The typical duration is usually three to six months from initial meeting to final close.
Having a cofounder at this stage can be an advantage if one founder is able to concentrate on raising and the other stays deep in the trenches running the business.
It is worth noting that if you are meeting with VCs, a referral is the best way to get their attention. It is a good idea to supply the words to the referrer to help them introduce you to others more powerfully. Start meeting your potential investors and lay out your plan: it’s important that you are driving the process and the timeframe. Let investors know you will be opening the data room for a particular time period, for example two weeks, and would expect to close a term sheet by two weeks after that. Check with them that they are able to meet your timeframe.
What ever you do, do not think you are not worthy – you are looking for the right investors, and you have a great business and a lot of upside.
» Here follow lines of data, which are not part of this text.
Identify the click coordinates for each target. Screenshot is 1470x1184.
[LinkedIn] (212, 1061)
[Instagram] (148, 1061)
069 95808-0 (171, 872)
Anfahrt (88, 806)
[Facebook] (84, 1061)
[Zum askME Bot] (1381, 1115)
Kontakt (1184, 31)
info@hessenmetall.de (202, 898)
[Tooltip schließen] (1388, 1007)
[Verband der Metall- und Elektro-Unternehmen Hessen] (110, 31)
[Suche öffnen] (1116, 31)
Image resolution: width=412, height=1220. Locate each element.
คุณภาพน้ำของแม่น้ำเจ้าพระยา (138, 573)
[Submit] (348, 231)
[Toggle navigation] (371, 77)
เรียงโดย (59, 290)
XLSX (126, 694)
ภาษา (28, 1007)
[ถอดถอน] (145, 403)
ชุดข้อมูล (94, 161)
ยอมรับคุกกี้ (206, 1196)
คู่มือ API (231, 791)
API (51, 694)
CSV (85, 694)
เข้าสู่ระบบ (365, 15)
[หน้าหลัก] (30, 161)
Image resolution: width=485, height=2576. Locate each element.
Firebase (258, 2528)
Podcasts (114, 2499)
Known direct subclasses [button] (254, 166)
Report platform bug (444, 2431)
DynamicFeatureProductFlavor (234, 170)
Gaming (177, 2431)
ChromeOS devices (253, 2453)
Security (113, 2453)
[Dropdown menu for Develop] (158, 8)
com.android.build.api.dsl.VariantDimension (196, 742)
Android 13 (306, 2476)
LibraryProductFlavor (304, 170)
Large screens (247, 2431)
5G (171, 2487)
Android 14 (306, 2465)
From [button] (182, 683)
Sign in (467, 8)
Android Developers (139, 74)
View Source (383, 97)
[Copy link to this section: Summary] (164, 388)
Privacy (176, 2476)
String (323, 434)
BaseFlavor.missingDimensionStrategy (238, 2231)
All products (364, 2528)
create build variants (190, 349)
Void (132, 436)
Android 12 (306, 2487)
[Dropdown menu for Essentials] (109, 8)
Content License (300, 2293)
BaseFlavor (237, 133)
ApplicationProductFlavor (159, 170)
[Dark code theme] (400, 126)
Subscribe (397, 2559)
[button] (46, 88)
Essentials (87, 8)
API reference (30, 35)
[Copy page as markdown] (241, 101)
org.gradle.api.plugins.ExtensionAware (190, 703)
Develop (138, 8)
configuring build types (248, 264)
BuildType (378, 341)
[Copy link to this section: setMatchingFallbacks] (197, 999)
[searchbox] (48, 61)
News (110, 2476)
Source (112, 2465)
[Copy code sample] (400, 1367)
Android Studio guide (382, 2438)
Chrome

Following your pitch and a reasonable amount of Q&A, it is your time to turn the momentum of the meeting and to ask them a few questions.
Don’t get sucked in by the tyre kickers or info gatherers – if they can’t supply a term sheet they are probably not serious.
It is a good idea to ask them, “Do you want to keep you up to date as we raise?”
In setting your capital raise strategy it is also important to have a Plan B strategy. This will only be required if you have difficulty hitting the raise number and the process is dragging on too long. Have a plan that allows you to close early (below your target) and move on with your business – those who miss out may want to come in later.
There also may be certain investors (strategic/corporate) that it are better to keep off until later rounds. If they are slow to make their investment decision (which they generally are), close the round – you may be able to bring them in six months later at a higher valuation.